The third way of engaging the world is what Buber calls "I-Thou." Of necessity, this third way recognizes a relationship that is beyond our capacity to objectify it. In this relationship we are not in the driver's seat. We can not control or manipulate the Thou. But if the Thou takes hold everything changes, because we understand the world around us in a totally new way, as endowed with presence that transforms the world, and more importantly, transforms us.
That's the first memory, the Buber book!
But there's also a moan! Because I'm remembering (a second memory) as I write this, we are recognizing Veterans Day today. As a nation we are honoring and recalling the lives and deaths of millions who fought and died in this nation's wars.
Inherent for me in the day, is the grief I feel for the all too present capacity humans have to turn peoples and places into the "other," to the point where all are expendable. How is it that we still are not able to see those who come from different races, cultures, countries or creeds as a "you," open to mutual relationship and transformation? Why must the other always be treated as an "it?" Are we inherently, perhaps even genetically, frightened that we might be changed?
Buber wrote I and Thou in 1923. Even then he was recognizing how modern society was built on "I-It." He saw all the institutions of the day built on this kind of objectifying of others; economics (especially economics), politics (especially politics), the military (especially the military), education, even the family.

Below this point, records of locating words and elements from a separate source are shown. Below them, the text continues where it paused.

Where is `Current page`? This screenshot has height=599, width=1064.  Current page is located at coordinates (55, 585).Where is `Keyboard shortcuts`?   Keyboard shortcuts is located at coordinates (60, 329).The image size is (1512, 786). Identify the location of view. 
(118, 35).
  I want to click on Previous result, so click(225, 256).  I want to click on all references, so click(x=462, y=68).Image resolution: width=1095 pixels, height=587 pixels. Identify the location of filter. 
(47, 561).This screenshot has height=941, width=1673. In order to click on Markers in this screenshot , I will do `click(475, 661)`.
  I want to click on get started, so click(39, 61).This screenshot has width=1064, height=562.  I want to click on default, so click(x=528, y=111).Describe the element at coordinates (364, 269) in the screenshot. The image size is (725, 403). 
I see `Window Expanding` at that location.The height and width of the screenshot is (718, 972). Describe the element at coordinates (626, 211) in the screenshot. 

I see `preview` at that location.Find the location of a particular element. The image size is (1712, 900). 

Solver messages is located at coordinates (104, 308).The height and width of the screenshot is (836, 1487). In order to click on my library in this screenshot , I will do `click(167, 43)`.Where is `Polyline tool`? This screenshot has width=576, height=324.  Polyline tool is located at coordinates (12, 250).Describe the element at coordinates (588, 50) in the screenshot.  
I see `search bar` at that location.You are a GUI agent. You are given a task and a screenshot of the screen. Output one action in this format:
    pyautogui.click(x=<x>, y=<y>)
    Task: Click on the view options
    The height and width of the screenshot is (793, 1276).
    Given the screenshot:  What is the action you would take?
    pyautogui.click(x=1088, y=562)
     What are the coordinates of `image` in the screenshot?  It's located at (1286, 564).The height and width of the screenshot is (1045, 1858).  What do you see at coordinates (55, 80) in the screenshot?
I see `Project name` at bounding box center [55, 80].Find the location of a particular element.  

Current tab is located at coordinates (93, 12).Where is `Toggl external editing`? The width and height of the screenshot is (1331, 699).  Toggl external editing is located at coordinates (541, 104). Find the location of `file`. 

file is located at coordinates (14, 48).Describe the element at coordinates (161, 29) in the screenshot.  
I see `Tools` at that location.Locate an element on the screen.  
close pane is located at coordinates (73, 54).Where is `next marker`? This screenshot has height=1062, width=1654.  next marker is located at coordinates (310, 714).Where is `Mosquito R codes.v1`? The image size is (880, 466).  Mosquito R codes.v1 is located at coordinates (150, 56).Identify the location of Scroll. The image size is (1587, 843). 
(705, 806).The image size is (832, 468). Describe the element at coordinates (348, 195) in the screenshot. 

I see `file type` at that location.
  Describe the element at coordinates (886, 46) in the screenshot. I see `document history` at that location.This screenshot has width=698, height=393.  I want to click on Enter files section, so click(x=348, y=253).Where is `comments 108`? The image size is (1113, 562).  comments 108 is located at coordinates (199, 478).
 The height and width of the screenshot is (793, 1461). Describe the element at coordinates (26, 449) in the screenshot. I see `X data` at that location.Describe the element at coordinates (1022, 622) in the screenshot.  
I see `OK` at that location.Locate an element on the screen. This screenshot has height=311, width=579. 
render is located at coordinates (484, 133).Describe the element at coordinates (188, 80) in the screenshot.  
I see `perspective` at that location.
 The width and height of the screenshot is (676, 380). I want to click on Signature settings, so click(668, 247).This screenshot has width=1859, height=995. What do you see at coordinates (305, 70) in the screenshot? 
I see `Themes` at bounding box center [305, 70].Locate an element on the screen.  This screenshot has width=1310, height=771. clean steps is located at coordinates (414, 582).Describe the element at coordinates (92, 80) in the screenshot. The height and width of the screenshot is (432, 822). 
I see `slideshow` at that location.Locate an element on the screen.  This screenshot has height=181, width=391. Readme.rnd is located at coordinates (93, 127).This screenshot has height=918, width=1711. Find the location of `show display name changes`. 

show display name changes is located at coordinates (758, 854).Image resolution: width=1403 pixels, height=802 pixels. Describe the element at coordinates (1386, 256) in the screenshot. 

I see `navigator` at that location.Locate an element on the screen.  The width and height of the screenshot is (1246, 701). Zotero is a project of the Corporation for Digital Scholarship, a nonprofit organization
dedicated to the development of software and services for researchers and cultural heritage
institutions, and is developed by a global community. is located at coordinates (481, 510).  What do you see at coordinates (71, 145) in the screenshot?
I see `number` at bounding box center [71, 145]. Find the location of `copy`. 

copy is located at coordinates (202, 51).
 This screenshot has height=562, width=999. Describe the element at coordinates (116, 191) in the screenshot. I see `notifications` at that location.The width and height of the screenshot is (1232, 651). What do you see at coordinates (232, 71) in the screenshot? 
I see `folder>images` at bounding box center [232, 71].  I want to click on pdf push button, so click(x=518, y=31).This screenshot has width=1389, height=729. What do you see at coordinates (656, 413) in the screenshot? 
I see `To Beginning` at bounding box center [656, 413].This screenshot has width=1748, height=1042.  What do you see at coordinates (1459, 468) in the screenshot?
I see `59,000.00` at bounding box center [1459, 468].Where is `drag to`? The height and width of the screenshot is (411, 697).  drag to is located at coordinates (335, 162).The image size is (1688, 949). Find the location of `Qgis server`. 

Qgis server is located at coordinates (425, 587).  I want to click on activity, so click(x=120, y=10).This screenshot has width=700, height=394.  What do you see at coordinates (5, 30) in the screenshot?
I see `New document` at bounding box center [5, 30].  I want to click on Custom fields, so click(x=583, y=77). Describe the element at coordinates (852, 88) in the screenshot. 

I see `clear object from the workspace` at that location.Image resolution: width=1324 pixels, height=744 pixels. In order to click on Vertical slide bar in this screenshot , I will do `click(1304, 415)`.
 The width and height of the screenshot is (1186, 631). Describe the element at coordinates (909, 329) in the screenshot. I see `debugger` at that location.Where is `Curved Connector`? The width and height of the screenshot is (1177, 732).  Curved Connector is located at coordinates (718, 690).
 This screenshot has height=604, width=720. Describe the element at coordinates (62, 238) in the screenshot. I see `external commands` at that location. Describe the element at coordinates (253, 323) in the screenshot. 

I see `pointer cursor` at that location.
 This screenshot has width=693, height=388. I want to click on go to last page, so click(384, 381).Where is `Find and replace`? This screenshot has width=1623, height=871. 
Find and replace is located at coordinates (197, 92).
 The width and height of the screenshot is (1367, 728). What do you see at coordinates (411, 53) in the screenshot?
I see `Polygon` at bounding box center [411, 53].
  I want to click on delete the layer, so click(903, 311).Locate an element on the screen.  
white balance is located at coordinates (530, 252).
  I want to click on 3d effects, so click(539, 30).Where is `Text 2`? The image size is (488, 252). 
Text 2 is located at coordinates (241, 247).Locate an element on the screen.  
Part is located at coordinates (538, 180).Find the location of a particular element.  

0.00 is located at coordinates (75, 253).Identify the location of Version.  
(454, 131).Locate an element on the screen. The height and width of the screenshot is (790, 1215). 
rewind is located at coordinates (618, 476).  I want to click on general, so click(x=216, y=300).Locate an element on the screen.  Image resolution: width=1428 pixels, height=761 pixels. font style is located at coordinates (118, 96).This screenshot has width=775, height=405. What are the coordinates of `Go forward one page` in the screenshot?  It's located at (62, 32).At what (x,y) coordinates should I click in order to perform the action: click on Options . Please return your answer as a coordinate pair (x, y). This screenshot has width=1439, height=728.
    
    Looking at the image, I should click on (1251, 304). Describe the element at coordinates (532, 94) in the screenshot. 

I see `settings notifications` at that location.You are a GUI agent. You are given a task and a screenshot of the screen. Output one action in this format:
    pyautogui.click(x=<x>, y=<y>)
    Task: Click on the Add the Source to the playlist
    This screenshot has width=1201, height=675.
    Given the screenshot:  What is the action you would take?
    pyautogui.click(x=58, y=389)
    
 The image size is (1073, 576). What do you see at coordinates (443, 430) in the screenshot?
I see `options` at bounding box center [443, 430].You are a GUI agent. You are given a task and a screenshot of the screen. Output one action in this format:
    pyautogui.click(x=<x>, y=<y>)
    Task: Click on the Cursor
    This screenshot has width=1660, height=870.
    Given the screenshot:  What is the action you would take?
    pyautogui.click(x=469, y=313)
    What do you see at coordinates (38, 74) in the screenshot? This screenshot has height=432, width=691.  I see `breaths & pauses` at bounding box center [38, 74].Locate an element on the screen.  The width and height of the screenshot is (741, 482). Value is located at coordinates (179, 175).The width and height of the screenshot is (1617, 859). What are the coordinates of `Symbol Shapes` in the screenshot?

For Buber, the result of an "I-It" society was eventual alienation, a sense of homelessness, a loss of identity, an existential angst. It results in a pervading sense of meaninglessness, a pervasive feeling of fear and impending doom.
A second moan! The 2016 Presidential election! Talk about a society in existential angst with a pervasive feeling of fear and alienation. It's the U.S. today writ large! Maybe we need to transform our culture from "I-It" to "I-You," even "I-Thou."
So what to do? I'm going to look for the moon! Monday night will be a "super moon." Because the moon will be full and closer to the earth than at any other time in 2016, it will appear 14 percent larger and 30 percent brighter. It will be closest to the earth since January 26 of 1948. It won't be as close again till November of 2034. I'm hoping for clear skies.
The night sky, if we take the time to look, reminds us of our finiteness. It's all bigger than we are. And if one is able to discard the "I-It" mentality, not try to grasp or use the night sky for a purpose, we might even be exposed to potential relationship with a "Thou."
Awe always has an aspect of reverence and wonder. Awe can inspire us to new modes of relating. And an "I-Thou" relationship can relieve our moans and enable us together to make new and more beautiful memories.